[START OF Provided records]

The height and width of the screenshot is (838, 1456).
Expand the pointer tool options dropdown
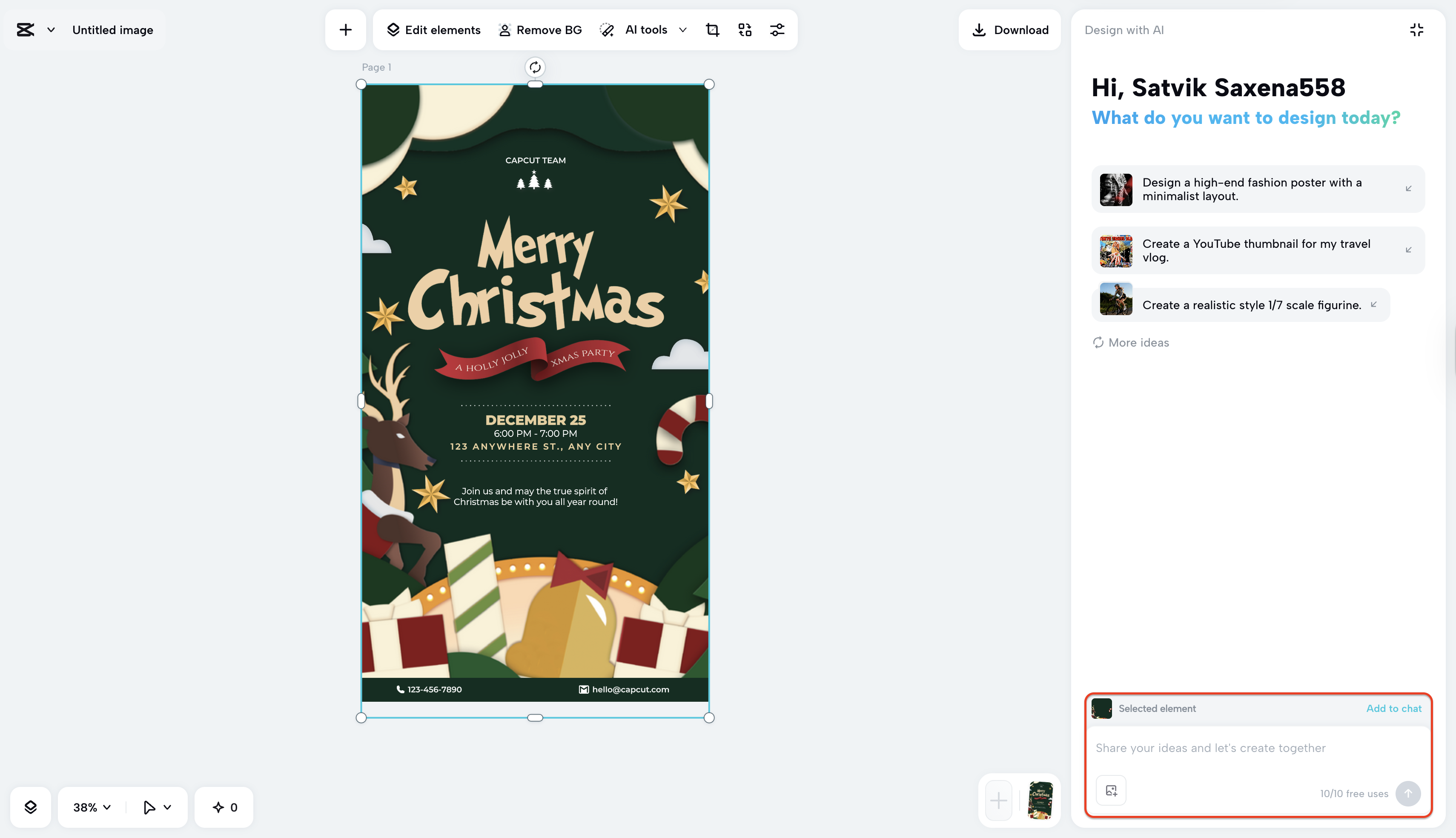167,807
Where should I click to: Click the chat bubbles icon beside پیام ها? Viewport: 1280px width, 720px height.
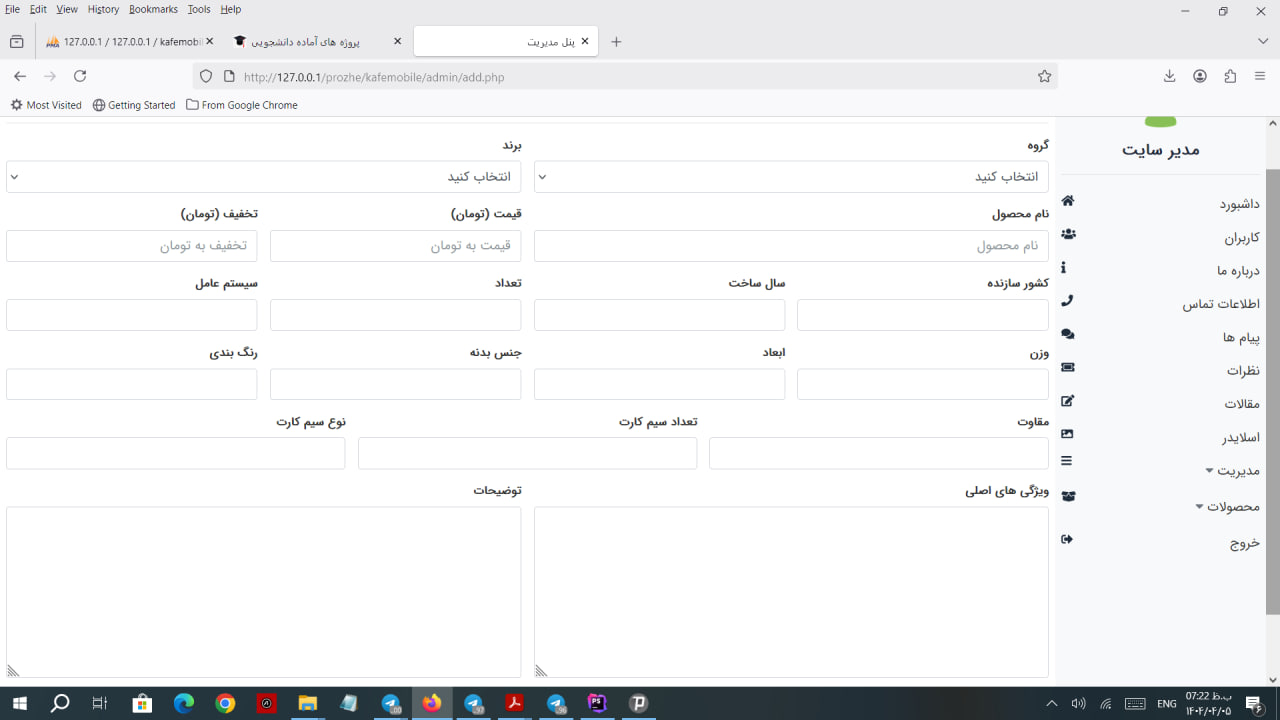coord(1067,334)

[END OF Provided records]

• _Task goal_
Put every line of the rows above into a numbered list, leaving out blank lines and the pictures.

• _Solution for this exercise_
1. The height and width of the screenshot is (838, 1456).
2. Expand the pointer tool options dropdown
3. 167,807
4. Where should I click to: Click the chat bubbles icon beside پیام ها? Viewport: 1280px width, 720px height.
5. coord(1067,334)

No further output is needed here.